I think it would resonate best with kids who are 9-to-14--a time when children run into a lot of misunderstandings coupled with hormones. I remember being exactly that age as a couple long-term friends and I split apart with our differences. The main character (Astrid) has a lot of intense emotions that are experienced at that age and comes to the understanding that she was actually part of the issue when it comes to the demise of her friendship with her best friend (Nicole). She realizes she was caught up in her own world and stopped paying attention to the person Nicole grew into. They seemed to make peace they were taking different paths, but it's up in the air whether or not they will be friends. It seems like a parent could mention is that it's okay (good even) to have friends in different aspects of your life. They don't have to share all your interests. You don't have to part ways even if the main things you love are very different.

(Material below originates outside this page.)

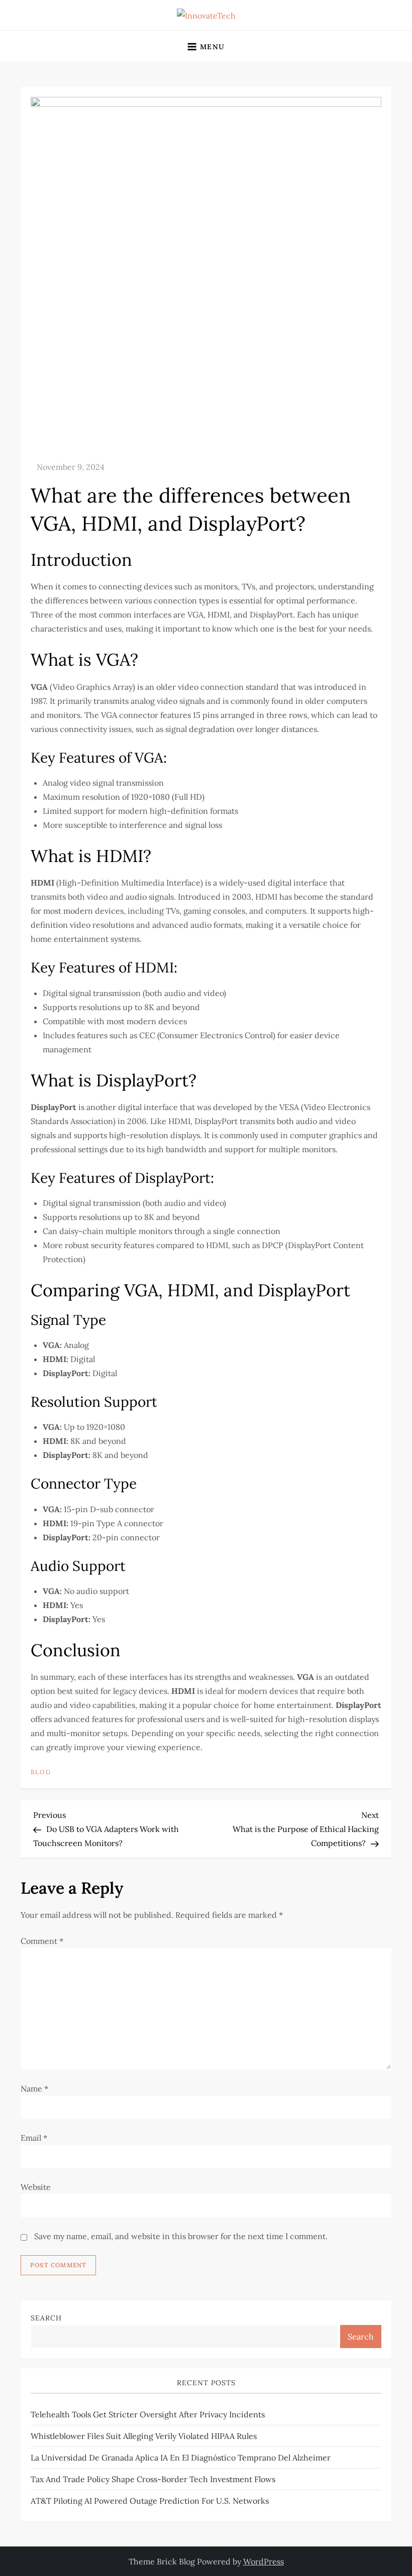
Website (36, 2187)
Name (34, 2088)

I am not completely sure about the message at the end. Astrid chooses to eat dinner with her roller derby friends instead of Nicole after the game. That is okay except Astrid leaves Nicole's gift of flowers at the bleachers. I know it's meant to be powerfully symbolic, but it seems so wasteful. Why not regift them?
But perhaps I am overthinking this. The book is still a good message for girls as we woman are too often pressured to put others' feelings in front of ours or hang onto a relationship as long as possible—which actually makes things worse. It also touches on a subject that seems to be pretty universal for tweens and young teens—even those who don't play/like roller derby.